Know where this stuff takes me? Right back to the mid 1970's, riding in the station wagon, windows rolled down for 55/4 "air conditioning," Mother driving us three kids over by the dam after leaving Grandma and Granddaddy's house, stopping at the little country store, and picking out candy.
These were one of my favorites! Give ya a hint. The name has something to do with the number of candies in the picture. Did ya guess? Yep, Sixlets. Ugh. I loved these things!
I bought some the other day. Ugh. I loved these things?? Until this morning, some three decades after I used to delight in these things called Sixlets, I had never made a connection of any sort to explain the name. There are way more than six pieces of candy in one of these little packages. I only see five different colors in the package. Maybe only a six year old could love them? Nah, can't be it, since I also loved them when I was 7, 8, 9, 10, and even 20. The eureka moment just hit me, though, because after I took the above pictures, I popped those pretty little round globs of what tastes like cocoa flavored Crisco and sugar into my mouth. Ugh. "Six-lets" is obviously a play on words, a mix of the words kidlets and sick. Yep, sick. Ugh.

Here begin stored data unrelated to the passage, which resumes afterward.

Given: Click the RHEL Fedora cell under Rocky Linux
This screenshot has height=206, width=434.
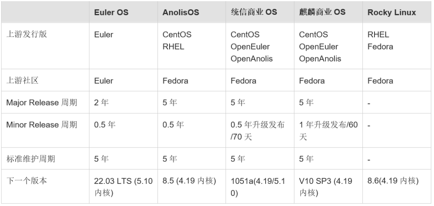Looking at the screenshot, I should tap(380, 41).
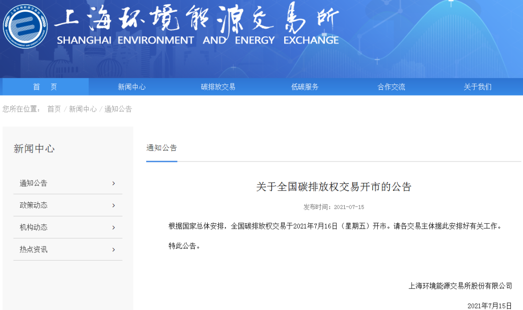Select 通知公告 in the left sidebar
Viewport: 523px width, 310px height.
coord(33,183)
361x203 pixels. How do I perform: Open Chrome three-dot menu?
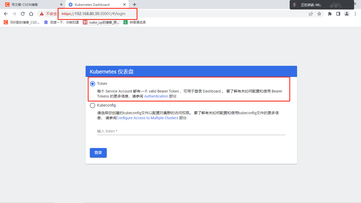(x=355, y=14)
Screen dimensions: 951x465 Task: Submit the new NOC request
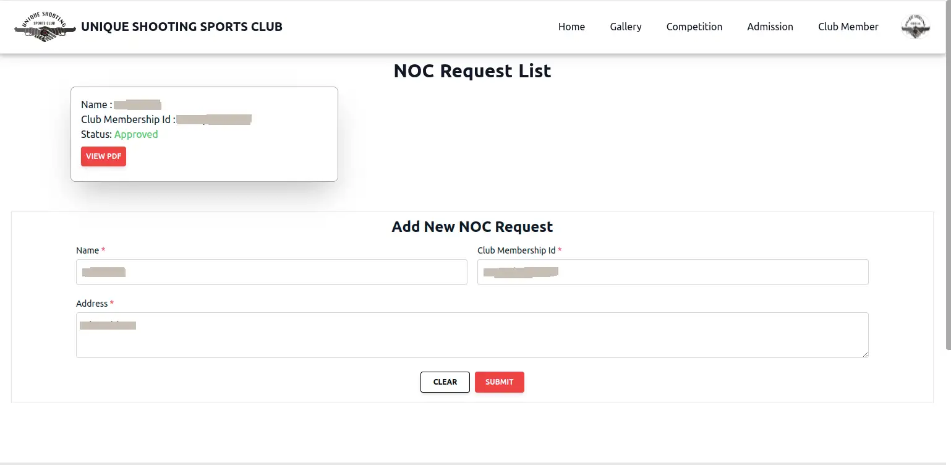click(x=499, y=382)
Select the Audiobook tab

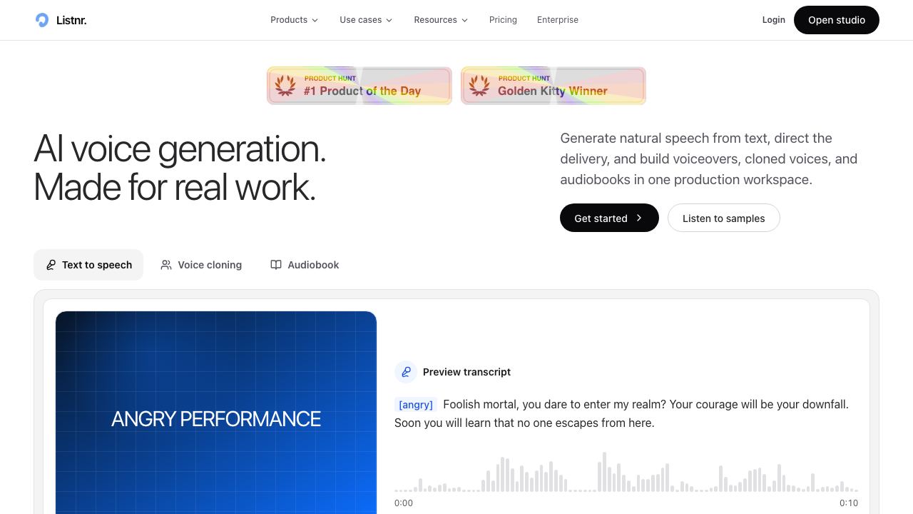coord(305,265)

I know why I liked them as a kid, though. I really do. It was fascinating to get a whole long tube filled with these little candies. I vaguely remember them coming in a long slender tube, too, one just wide enough to hold a single piece of candy, making a long slinky tube of candy. Another allure of the Sixlet was the very loose connection to chocolate candy. Believe it or not, I didn't like chocolate when I was younger. Eat Sixlets or Milk Duds or any other chocolate imposter, and you look like a cool, chocolate loving dude. . .to other little kids.

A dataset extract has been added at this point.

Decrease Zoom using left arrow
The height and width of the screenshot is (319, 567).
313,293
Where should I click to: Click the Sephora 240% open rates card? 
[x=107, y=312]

Well, here I sit, thinking I should've been writing you a post about this cool blog award from Elaine's blog, but instead I'm contemplating how to describe those little country stores from my childhood. Actually, they were from my mom's childhood, these little Mom and Pop one room stores scattered about the countryside where my mom spent her childhood. I'm not saying they were lost in time, but I'm pretty sure you could've walked into Sam's little store, grabbed your own slice of pickle bologna with a handful of crackers, left some change on the counter, and gone about your merry way as long as you gave the hound dogs a pat on the head. Those were some big hound dogs, too. From what I remember, they liked to lay in the dark corner by the pinball machine. Dang! That is lost in time, isn't it? Hound dogs laying inside the store.
It was always dark in there, too. But dark was a fairly good thing on a hot summer day. You'd jump out of the car barefoot, sizzling the soles of your summer tough feet as you walked across the blacktop. Whew, walk out of the glaring sun into that dark, cool store, and your whole body let out a sigh of relief. Wish I could take you there.